Supporters have urged President Pierre Nkurunziza to stand again in June’s election, although he has not commented on his intentions. Opponents say such a move would violate the constitution, and even some ruling party officials have asked him not to run.
“We won’t let him run again!” people in the demonstration in the capital Bujumbura shouted.
Protesters took shelter in shops or buildings before regrouping. Some hurled stones at police. Rain later helped disperse them.
Opposition parties are discussing uniting behind a single candidate to improve their chances of defeating Nkurunziza, who took office in 2005 after 12 years of civil conflict. He has served two terms.
The constitution and the peace deal that ended that war both stipulate no one should be president for longer than 10 years.
The president’s backers argue that his first term should not count since he was picked by lawmakers rather than voted in.
Last year, mass protests in the West African state of Burkina Faso drove out longtime president Blaise Compaore when he sought to revise the constitution to seek another term.
There have been growing regional and international calls for Nkurunziza to steer Burundi clear of a crisis.
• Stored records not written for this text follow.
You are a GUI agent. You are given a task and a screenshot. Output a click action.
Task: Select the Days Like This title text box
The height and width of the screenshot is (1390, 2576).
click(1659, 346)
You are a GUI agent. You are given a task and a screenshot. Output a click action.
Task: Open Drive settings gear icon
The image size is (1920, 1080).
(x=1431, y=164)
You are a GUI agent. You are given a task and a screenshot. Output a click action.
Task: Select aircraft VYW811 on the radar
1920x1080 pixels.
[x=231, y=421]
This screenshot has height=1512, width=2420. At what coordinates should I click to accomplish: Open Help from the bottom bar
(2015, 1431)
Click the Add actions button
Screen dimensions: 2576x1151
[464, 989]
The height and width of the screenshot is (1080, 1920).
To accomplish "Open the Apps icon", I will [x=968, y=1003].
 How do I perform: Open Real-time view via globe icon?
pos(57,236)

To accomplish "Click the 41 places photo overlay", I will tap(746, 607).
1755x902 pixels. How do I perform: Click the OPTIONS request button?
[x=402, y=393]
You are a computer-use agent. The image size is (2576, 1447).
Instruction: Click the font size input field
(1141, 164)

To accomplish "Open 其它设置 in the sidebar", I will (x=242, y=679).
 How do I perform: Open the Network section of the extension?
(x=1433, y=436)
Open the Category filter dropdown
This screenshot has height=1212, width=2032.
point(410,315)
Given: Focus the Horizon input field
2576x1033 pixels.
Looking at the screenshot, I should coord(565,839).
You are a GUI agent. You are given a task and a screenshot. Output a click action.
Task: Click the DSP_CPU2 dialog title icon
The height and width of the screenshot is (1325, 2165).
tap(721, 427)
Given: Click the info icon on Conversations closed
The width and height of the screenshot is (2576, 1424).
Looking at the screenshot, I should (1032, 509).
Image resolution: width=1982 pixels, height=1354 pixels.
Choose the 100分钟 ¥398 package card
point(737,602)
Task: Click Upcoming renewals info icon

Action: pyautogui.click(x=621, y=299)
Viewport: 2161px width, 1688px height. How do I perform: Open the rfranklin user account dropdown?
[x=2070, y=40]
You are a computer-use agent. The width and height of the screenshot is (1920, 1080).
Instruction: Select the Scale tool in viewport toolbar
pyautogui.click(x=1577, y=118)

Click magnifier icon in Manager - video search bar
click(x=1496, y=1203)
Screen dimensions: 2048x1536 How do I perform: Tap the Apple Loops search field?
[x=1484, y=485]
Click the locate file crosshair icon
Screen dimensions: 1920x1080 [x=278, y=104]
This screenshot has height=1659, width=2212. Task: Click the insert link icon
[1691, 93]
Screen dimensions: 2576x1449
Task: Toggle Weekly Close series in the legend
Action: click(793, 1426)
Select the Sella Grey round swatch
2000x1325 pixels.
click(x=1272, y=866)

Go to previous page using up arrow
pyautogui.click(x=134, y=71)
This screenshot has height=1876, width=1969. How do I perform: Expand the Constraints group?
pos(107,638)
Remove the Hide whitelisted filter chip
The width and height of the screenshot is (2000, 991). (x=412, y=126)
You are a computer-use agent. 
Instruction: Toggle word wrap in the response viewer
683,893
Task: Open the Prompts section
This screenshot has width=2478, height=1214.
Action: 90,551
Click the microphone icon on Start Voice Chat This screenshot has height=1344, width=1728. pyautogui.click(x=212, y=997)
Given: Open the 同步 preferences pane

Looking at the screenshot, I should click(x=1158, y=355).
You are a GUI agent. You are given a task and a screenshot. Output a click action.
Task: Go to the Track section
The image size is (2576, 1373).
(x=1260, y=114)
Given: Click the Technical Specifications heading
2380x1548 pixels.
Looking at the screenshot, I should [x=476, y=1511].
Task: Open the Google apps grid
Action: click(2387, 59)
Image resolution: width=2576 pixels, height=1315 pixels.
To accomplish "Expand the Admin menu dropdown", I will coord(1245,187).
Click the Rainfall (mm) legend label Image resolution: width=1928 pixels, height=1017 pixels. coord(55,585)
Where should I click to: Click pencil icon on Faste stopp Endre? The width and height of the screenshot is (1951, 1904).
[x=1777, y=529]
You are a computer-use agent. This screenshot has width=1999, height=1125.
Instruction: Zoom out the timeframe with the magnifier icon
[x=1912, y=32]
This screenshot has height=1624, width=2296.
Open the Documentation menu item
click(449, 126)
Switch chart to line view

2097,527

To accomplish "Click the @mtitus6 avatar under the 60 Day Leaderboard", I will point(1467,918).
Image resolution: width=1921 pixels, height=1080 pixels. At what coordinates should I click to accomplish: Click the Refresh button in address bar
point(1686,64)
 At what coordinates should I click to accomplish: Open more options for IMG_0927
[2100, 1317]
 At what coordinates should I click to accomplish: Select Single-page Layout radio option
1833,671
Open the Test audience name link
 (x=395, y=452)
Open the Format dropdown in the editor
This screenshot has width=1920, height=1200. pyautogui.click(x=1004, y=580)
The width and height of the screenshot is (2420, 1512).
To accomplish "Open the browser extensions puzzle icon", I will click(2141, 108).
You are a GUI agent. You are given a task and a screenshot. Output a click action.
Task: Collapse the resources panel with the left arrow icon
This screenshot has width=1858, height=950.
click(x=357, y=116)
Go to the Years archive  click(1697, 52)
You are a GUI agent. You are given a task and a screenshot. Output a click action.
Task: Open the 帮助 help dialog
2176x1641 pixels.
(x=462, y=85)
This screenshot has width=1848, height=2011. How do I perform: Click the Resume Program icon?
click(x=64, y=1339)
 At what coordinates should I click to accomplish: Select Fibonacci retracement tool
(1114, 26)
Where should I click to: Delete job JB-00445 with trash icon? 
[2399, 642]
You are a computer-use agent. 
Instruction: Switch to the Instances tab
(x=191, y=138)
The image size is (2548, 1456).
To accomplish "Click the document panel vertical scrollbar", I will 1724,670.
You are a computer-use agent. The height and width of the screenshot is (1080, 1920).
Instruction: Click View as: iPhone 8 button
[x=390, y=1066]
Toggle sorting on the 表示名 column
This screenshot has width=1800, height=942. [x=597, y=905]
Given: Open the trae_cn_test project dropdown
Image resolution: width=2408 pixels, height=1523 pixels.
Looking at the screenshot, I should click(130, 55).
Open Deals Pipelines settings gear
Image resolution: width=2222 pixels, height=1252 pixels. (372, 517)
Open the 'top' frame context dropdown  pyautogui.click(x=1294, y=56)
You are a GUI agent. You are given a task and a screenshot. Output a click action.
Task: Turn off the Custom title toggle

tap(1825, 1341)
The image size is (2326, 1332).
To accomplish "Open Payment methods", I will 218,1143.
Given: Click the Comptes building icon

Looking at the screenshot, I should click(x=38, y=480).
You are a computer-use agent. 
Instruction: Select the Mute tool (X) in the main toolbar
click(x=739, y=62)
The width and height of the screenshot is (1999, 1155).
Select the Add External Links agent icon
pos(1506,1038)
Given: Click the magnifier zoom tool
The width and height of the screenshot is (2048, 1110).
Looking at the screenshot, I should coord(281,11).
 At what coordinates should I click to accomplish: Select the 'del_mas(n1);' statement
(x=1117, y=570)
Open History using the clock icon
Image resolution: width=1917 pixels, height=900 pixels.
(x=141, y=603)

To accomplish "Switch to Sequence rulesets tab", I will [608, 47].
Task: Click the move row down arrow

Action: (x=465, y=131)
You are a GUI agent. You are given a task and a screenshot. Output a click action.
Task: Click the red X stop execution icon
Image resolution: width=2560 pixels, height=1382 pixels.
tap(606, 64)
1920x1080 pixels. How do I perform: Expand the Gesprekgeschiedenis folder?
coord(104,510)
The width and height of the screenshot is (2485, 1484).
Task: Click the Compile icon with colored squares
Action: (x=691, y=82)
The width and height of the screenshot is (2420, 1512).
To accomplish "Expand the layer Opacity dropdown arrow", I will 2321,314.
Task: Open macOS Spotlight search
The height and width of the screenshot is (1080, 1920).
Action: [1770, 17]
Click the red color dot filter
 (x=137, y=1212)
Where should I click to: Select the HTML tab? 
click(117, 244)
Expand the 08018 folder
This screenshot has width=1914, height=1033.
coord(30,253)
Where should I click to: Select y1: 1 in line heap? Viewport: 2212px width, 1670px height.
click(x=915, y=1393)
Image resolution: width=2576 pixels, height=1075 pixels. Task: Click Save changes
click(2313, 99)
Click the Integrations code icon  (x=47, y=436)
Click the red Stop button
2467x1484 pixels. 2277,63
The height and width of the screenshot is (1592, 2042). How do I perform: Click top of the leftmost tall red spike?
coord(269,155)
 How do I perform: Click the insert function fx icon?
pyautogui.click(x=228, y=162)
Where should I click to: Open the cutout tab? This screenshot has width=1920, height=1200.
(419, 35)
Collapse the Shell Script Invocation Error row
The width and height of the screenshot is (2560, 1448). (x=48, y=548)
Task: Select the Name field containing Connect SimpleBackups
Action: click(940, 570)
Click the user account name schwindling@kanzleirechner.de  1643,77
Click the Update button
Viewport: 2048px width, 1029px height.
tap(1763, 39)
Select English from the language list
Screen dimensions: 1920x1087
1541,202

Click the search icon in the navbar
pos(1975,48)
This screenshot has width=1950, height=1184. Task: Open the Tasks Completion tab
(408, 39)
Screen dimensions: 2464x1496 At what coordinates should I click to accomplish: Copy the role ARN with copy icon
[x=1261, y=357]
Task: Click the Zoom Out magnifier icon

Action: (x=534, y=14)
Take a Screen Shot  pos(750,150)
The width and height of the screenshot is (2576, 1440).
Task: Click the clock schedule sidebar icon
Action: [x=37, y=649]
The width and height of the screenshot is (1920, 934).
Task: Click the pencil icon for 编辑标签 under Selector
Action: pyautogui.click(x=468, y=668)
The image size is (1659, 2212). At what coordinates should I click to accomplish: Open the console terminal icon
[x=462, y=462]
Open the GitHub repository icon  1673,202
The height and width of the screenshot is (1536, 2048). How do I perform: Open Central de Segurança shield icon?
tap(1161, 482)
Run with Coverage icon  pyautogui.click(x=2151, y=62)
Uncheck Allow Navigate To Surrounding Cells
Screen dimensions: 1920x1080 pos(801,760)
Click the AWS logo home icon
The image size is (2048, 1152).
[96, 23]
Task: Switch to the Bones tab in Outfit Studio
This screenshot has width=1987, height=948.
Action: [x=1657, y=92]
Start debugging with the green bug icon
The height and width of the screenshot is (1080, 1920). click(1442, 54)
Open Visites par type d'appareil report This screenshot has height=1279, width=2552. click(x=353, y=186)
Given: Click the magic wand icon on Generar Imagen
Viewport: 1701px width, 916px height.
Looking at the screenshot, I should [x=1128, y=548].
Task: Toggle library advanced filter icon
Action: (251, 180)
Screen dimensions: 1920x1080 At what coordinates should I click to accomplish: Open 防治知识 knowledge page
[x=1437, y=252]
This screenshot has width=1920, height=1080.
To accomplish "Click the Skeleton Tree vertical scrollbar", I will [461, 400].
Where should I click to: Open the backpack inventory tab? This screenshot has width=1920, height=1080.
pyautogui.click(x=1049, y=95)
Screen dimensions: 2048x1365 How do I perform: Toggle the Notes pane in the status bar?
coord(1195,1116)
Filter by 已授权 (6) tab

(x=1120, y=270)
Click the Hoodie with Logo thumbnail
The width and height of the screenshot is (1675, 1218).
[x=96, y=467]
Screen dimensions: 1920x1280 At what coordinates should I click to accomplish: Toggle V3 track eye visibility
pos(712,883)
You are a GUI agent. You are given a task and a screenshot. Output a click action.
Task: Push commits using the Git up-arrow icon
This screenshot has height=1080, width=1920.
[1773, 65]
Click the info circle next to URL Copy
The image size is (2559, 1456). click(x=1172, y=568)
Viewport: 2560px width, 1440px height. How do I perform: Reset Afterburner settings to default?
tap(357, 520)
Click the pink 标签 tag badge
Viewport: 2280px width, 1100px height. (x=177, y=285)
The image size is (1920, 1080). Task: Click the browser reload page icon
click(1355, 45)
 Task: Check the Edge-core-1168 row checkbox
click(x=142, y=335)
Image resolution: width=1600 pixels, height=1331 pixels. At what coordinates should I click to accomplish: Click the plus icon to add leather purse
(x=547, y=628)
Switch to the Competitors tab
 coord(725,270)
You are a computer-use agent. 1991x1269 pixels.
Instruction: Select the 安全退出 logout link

The United States has urged African leaders to respect constitutional limits.
“The police used brutality to disperse peaceful protesters, but this will not discourage us. We will continue the struggle,” said Chauvineau Mugwingizo, a spokesman for the five opposition groups that called the protest.
Presidential spokesman Gervais Abayeho said the protests had no justification when the ruling party had not announced its candidate, which would happen this month at a party congress:
“How can you protest against something that has not happened? The president has not announced that he will run for a third term.”
The civil war pitted the then-Tutsi-dominated army against rebels from the Hutu ethnic group. The army has since been reformed and has in the past said it would not intervene in the political crisis.
At least 6,000 Burundians have fled to neighboring Rwanda in recent weeks. A Western diplomat said they appeared to be both Tutsi and Hutu and that Rwanda feared more could come.
Rwanda, which has a similar ethnic make-up, was the scene of a 1994 genocide in which about 800,000 mostly Tutsis and moderate Hutus were killed.